Montrö Boğazlar sözleşmesini tartışmaya açmanın ne kadar ölümcül bir tehlike yaratacağı Ukrayna savaşıyla çok kısa sürede herkes tarafından açık seçik görüldü. Montrö’nün aşındırılmaması Türkiye’ye saygınlık kazandırdı. Rotası belli olmayan gemiye hiçbir rüzgârın yararı olmaz. Rota belli; yurtta sulh, cihanda sulh, ulusal çıkarlar, uluslar arası hukuk.
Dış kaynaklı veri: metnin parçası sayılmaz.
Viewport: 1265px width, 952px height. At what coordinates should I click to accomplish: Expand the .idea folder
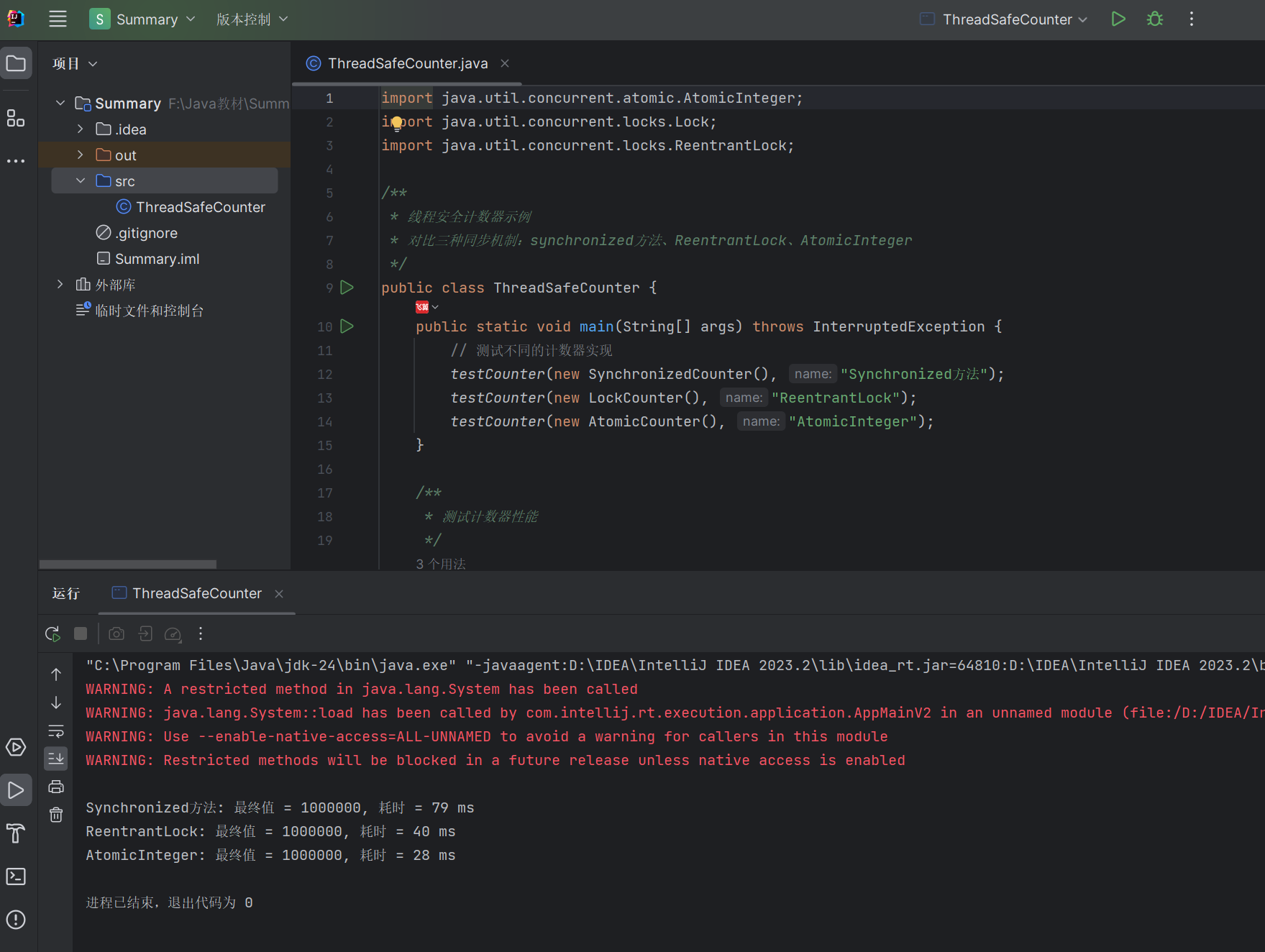(81, 129)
ABD’nin Irak, Afganistan, Suriye, Libya’da, Rusya’nın da başta Halep olmak üzere Suriye, Çeçenistan, Gürcistan, Kırım’da yaptıklarını hatırlarsanız bu kadar asker ve sivil hayatını kaybederken, şehirler bombalanırken düşük yoğunluklu savaş dememin sebebini anlarsınız. ABD ve Rusya buralarda hava saldırılarıyla taş üstünde taş, omuz üstünde baş bırakmadı.
Ukrayna’da bir ayda hayatını kaybedenler 900 kişiyken söz konusu ülkelerde yüzbinler kısa sürede hayatını kaybetti. Irak’ta Çeçenistan’da Halep’te yıkılmadık tek bir ev kalmadı. Rusya’nın tehdidine karşı NATO’ya girdi, ABD NATO ile birlikte Türkiye’de stratejik her yere; il veya ilçelere yüzden fazla üs kurarken, Rusya ise fabrika ve sanayi kuruluşları.
Olayları yaşandığı dönemin şartlarına göre değerlendirmek gerekir. Bugün bile bir cephede işbirliği yapıldığı halde başka bir cephede karşı karşıya gelinebilirken stratejik davranılmalı; fırsata ve tehditleri bir arada görebilmeli, fırsatlardan sırasıyla yararlanırken tehditlere karşı da sırasıyla önlem alınmalıdır.